Saturday, October 8, 2011

How to Build a "SpaceSquid" with the Von Glitschka Vector Method

Although I've been in the graphic design field for 18-plus years, I still feel I have a ways to go before reaching my full potential. Thus looking to improve my skill and technique, I recently purchased Vector Basic Training, A Systematic Creative Process for Building Precision Vector Artwork by accomplished illustrative designer Von Glitschka. The book is an easy, enjoyable read (230 pgs.), with plenty of technical know-how and inspiring images sprinkled throughout. The heart of the book is built around the detailed vector building methods perfected by Von Glitschka through years of in-the-field testing and training. This post will briefly look at these vector techniques as we build the fun and whimsical "SpaceSquid" surely destined for t-shirt greatness.
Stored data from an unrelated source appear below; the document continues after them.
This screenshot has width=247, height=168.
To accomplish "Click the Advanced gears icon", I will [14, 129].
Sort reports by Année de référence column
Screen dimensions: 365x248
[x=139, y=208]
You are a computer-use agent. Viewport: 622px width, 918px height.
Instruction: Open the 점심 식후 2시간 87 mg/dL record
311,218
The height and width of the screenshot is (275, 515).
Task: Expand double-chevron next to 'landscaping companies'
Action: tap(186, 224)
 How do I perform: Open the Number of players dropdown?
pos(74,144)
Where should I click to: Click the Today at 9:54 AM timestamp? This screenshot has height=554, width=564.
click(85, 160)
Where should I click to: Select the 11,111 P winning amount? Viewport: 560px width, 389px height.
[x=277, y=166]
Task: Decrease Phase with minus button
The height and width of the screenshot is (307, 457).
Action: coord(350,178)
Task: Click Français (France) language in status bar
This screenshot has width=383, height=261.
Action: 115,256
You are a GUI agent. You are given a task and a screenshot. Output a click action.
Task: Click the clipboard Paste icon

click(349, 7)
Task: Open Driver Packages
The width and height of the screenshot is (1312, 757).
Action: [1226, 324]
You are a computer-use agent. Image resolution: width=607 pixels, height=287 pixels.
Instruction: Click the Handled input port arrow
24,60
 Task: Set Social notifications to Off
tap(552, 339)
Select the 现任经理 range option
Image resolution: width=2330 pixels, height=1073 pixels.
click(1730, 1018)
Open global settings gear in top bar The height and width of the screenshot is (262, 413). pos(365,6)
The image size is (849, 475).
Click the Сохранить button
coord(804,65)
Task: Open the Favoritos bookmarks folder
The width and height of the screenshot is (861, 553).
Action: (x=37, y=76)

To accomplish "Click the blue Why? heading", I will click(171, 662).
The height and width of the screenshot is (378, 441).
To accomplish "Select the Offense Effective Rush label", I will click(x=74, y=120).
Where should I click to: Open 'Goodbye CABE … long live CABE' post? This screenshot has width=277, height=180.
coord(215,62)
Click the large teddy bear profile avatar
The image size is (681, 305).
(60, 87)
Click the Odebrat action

Fig. A - Old Sketch known as "Galactic Watcher".

Fig. A -  I was rummaging through some of my old sketches recently, and I came across one that caught my eye. Originally known as the "Galactic Watcher", I was intrigued by the domed saucer-helmet, and thought the idea may have some recycleability (I don't think that's a word, but you get the idea) – thus the nucleus for "SpaceSquid" was born.

Fig. B -  Original sketch of "SpaceSquid".

Fig B. - Springboarding off of the original space saucer/helmet concept, I conceived a new idea. After a few thumbnails and redraws, SpaceSquid was birthed on paper.

Fig. C - Shape-Building Vector Method in action.

Fig. C - Using my sketch as a guide, I build my vector shapes on top. As a few modifications are made along the way, as much of the image as possible is built using the "Shape-Building Method" so that vector point placement is guaranteed precise and perfect, insuring that curves are smooth and visually accurate. Only Adobe Illustrator's Rectangle Tool, Ellipse Tool and Pathfinder panel are used in the creation of these shapes.

Fig. D - The Clock Method (TCM) is used to create better organic shapes.

Fig. D - Continuing to build SpaceSquid, the more organic and freeform shapes (shown in magenta) are built using Von Glitschka's "Prime Point Placement" (PPP) and "The Clock Method" (TCM) processes.

Fig. E - Detail of The Clock Method.

Fig. E - Von Glitschka's vector The Clock Method (or TCM) utilizes an imaginary clock to help determine the best place for anchor point placement along the path – specifically at the 12, 3, 6 and 9 o'clock positions. This close-up of the upper left side of the SpaceSquid head shows the anchor point placement and how the "clock" is used for discovering "where" along the path to best be positioned. Note that the full upper half of the SpaceSquid head will only be constructed of 8 anchor points in its final form (one at the top, one at the bottom, and six in the middle). The ultimate goal of Von Glitschka's vector-placement methodology is to minimize path anchor points, while maximizing path aesthetics and artistry.

FIg. F - Final vector-built version of SpaceSquid.

Fig. F - Here is the final vector-built version of SpaceSquid with all of his post-sketch modifications (larger claws, modified chest panel and added fish). Many of the vector shading and highlight shapes are also shown. Since much of the squid is symmetrical, only the left-side half of the vectors were built. The final left-side shapes were then duplicated, flipped horizontally and aligned to create the right-side half of SpaceSquid (Doing this helps cut vector build-time nearly in half).

Fig. G - Final full-color version of "SpaceSquid".

Fig. G - Here is the completed version of SpaceSquid in all his outer-spacey, sci-fi glory. A slight posterization effect has been added with accompanying starscape and purple backlight. I worked on SpaceSquid off and on over a period of 4 days. Total job time from concept sketching to color experimentation and selection, to job completion was approximately 20 to 24 hours. It was quite an enjoyable ride, and I got to hone my vector-building skills in the process!

Fig. H - Close-up of SpaceSquid.

Fig. H - A parting shot of SpaceSquid showing his detail. I'd like to thank Von Glitschka and his new book, Vector Basic Training, for helping to make this post possible (the very first post of Logo Planet Laboratory's Blogsite, might I add). Whether you're a veteran or a newcomer to vector-based design, I highly recommend Von Glitschka's Vector Basic Training, A Systematic Creative Process for Building Precision Vector Artwork. It can set you on the path to vector-betterment and goes into much more detail than briefly shown here.  The book also contains a 4-hour DVD to boot (a complete investment easily worth the ticket price). As illustrated here, the processes taught within will help you become a better vector craftsman, and in turn, a better artist. I know I'll be keeping my copy close by my desk for quite some time. Thanks Von! (SpaceSquid T-shirts are available in children and adult sizes).